Le 31 janvier, Legifrance a publié une délibération de la CNIL autorisant Microsoft à héberger dans son cloud, pour une durée de trois ans, les données issues du Système national des données de santé. Celles-ci seront stockées dans un entrepôt nommé EMC2 grâce auquel la Plateforme des données de santé, aussi appelée Health Data Hub, fournira à l’Agence européenne du médicament des données à caractère personnel de patients soignés dans quatre grands hôpitaux français (Hospices civils de Lyon, centre Léon Bérard, CHU de Nancy et Fondation hôpital Saint-Joseph).

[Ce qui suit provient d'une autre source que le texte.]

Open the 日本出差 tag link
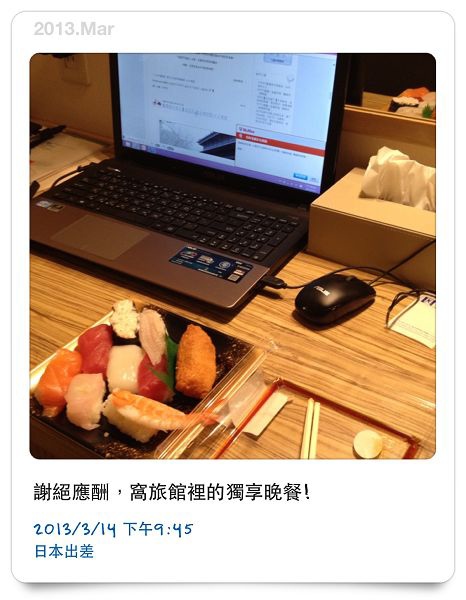The height and width of the screenshot is (600, 466). click(x=64, y=551)
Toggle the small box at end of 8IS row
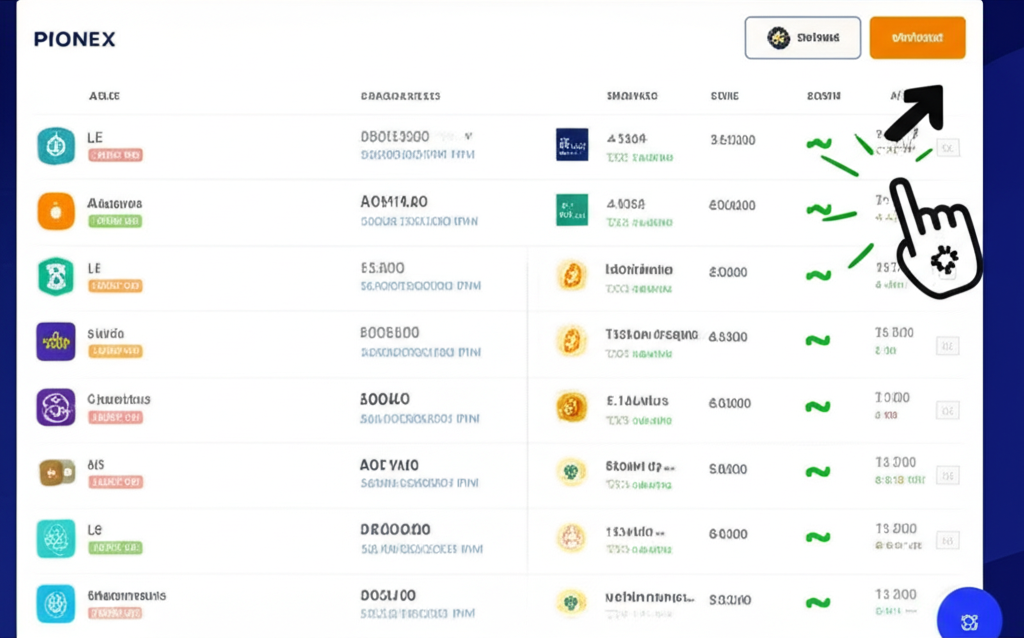This screenshot has height=638, width=1024. (947, 475)
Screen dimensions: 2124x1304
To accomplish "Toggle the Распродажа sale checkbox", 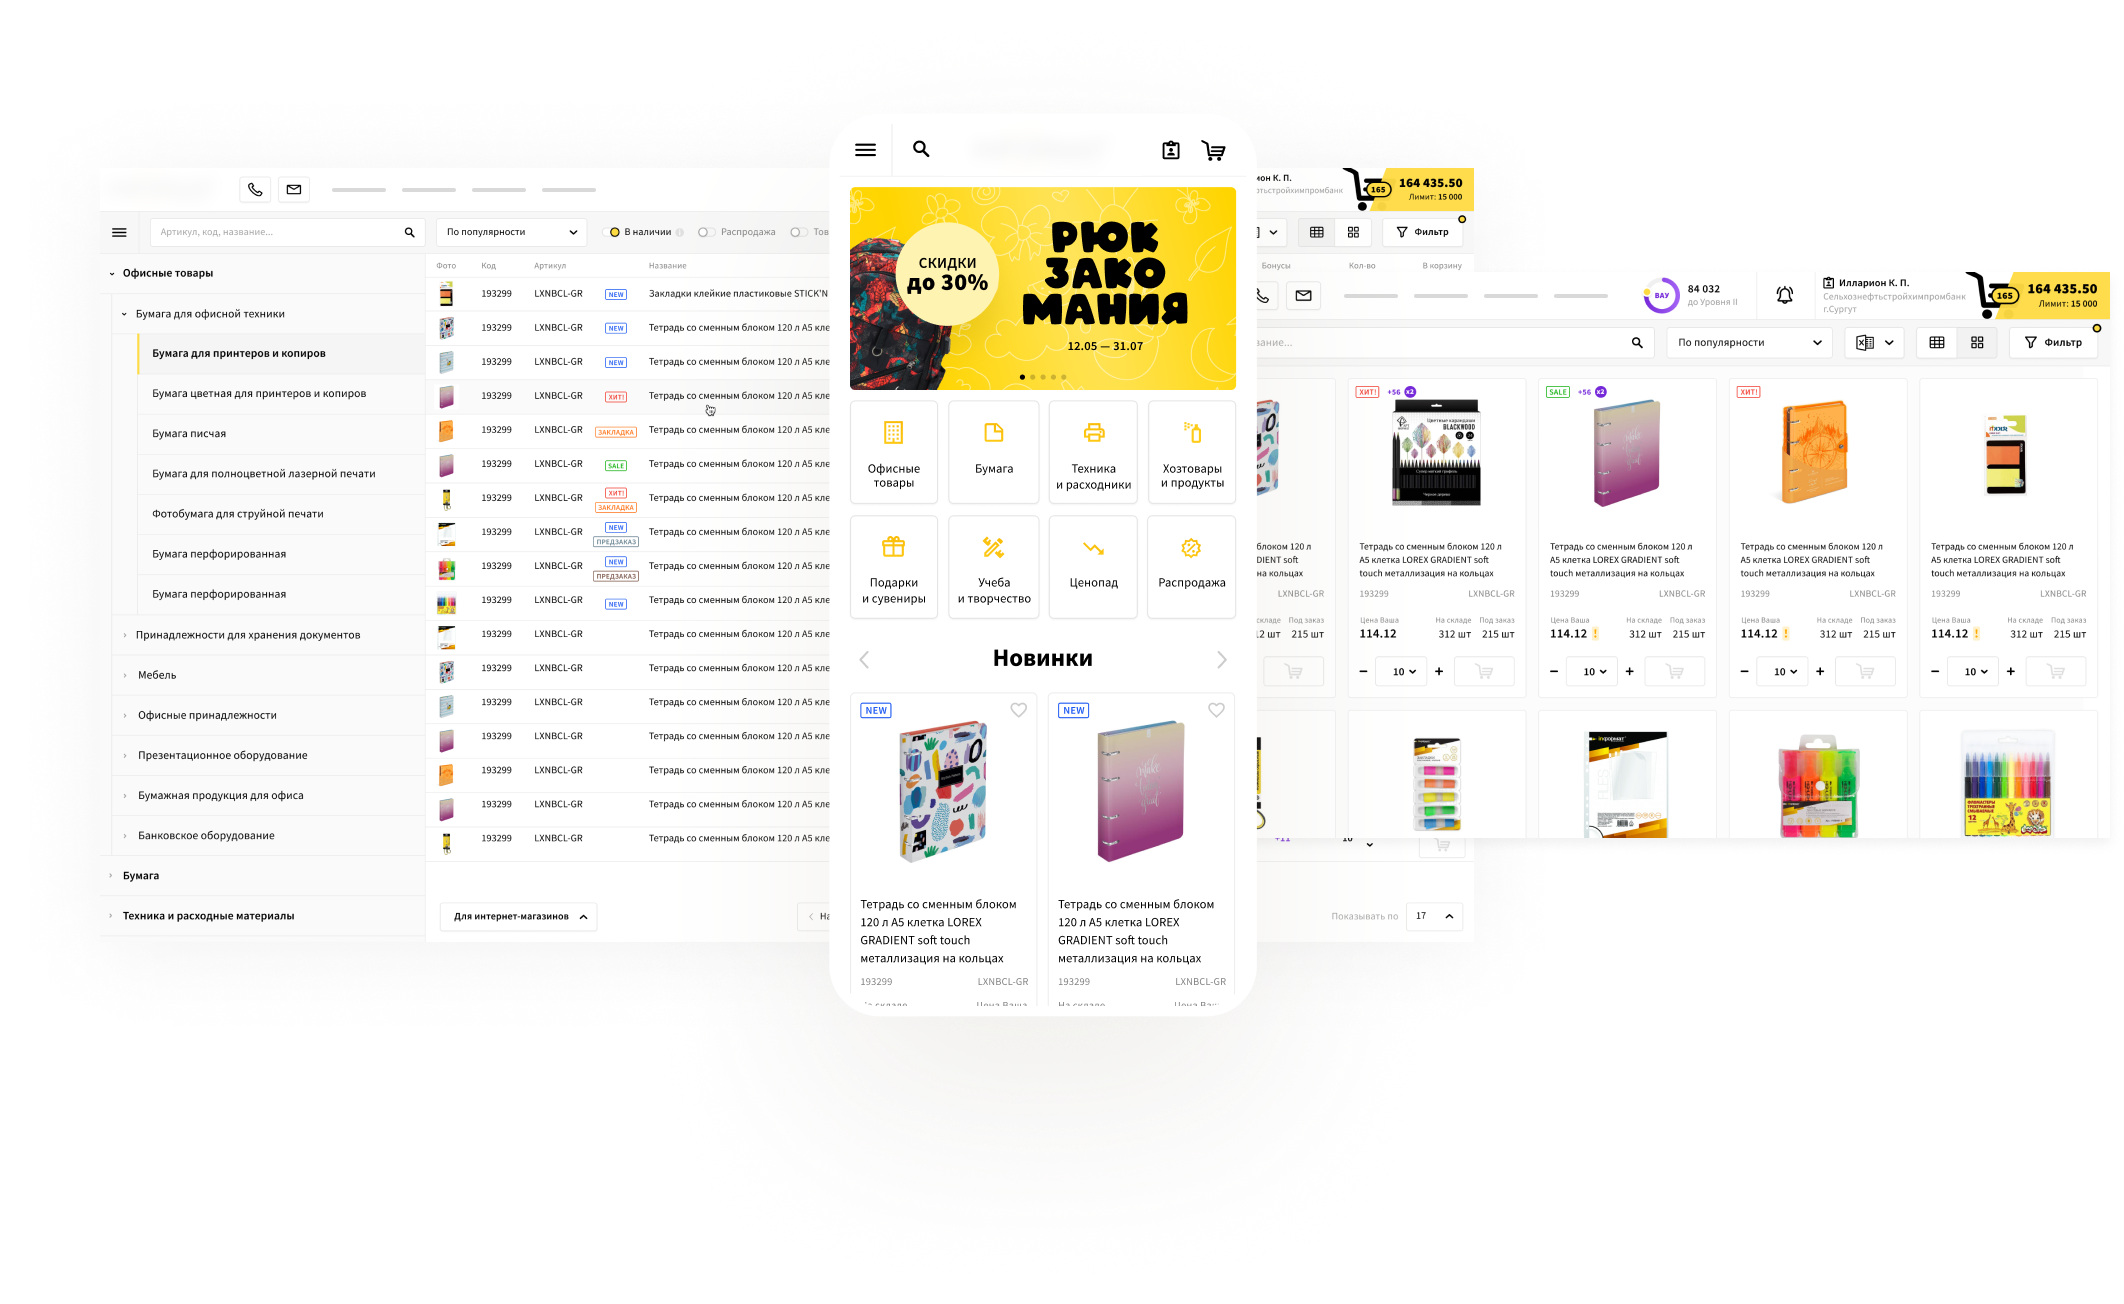I will tap(702, 234).
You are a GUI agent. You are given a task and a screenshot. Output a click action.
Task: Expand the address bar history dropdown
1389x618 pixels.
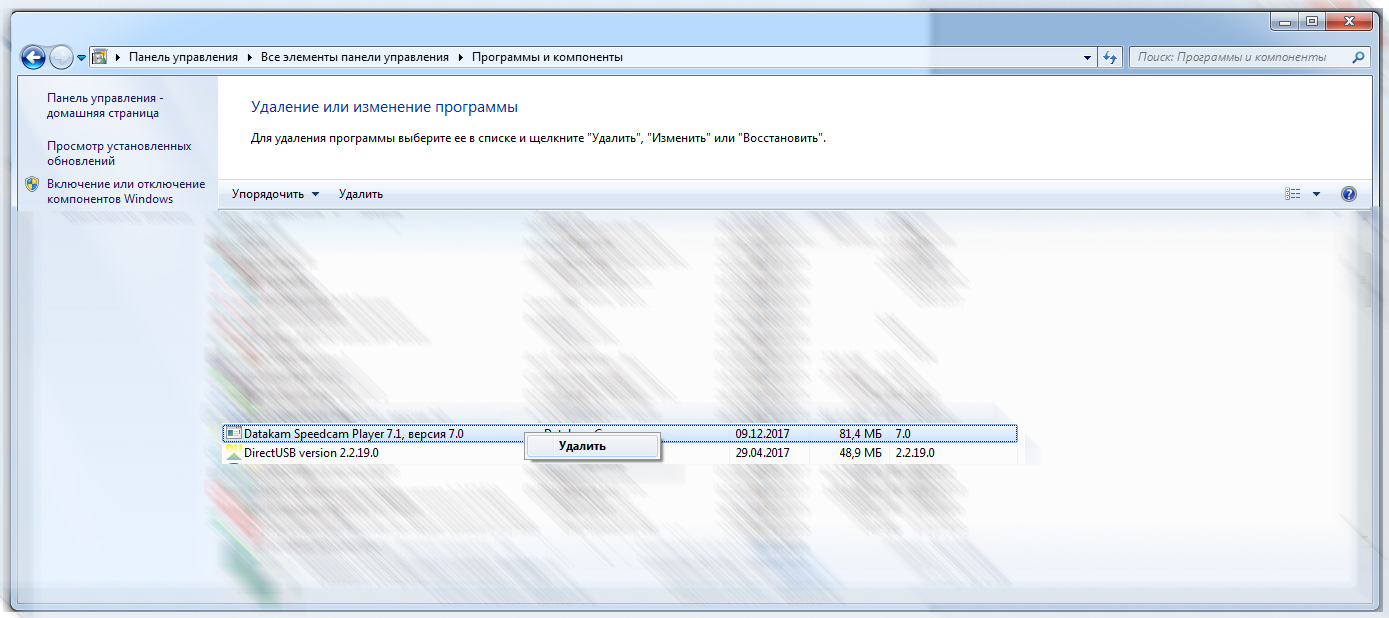[1088, 58]
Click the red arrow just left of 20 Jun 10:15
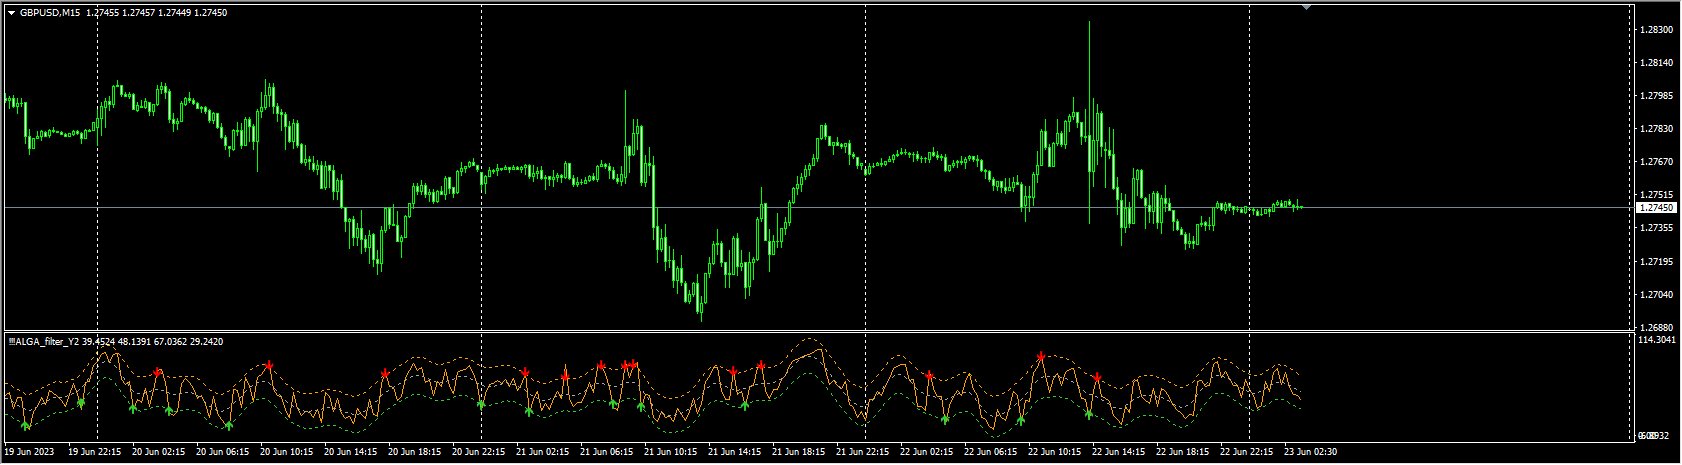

Cette décision, prise sans grand enthousiasme, est un véritable revirement de la part du gendarme des données personnelles. Et pour cause, jusqu’à présent, la CNIL refusait toujours que des données de santé soient hébergées chez des fournisseurs de cloud non européens. Ainsi, dans un mémoire en date du 8 octobre 2020 et envoyé au Conseil d’État, elle se disait favorable à ce que les acteurs en charge des entrepôts de données de santé cessent « dans les plus brefs délais » leur collaboration avec des « sociétés soumises au droit étasunien ». La raison invoquée était que les autorités américaines pouvaient demander aux opérateurs de cloud américains d’accéder à ces données grâce à leurs lois extraterritoriales.

Une décision révélant les faiblesses du cloud européen ?

Dans sa récente délibération, la CNIL réaffirme sa position traditionnelle en faveur de l’hébergement des données de santé par des fournisseurs de cloud européens. Aussi, elle fait toujours état de ses craintes de voir les données stockées par Microsoft être récupérées par des autorités non européennes. Mais là où le bât blesse est qu’une mission d’expertise pilotée par les autorités compétentes a observé qu’aucun fournisseur de cloud européen ne répond « aux exigences techniques et fonctionnelles (…) pour la mise en œuvre du projet EMC2 dans un délai compatible avec les impératifs de ce dernier ».

C’est pour s’aligner sur cette observation qu’elle « déplore » que la CNIL a décidé d’autoriser l’hébergement des données de santé chez Microsoft. En outre, comme elle l’explique, il est désormais « nécessaire que les engagements pris vis-à-vis de l’Agence européenne du médicament puissent être honorés ».

Néanmoins, le régulateur des données personnelles exprime son regret quant au « choix initial » de la Plateforme des données de santé « de recourir au cloud » : cela « a conduit à privilégier des offres d’acteurs étasuniens dont il apparaît désormais difficile de se détacher à court terme malgré l’émergence progressive de fournisseurs souverains » explique-t-il.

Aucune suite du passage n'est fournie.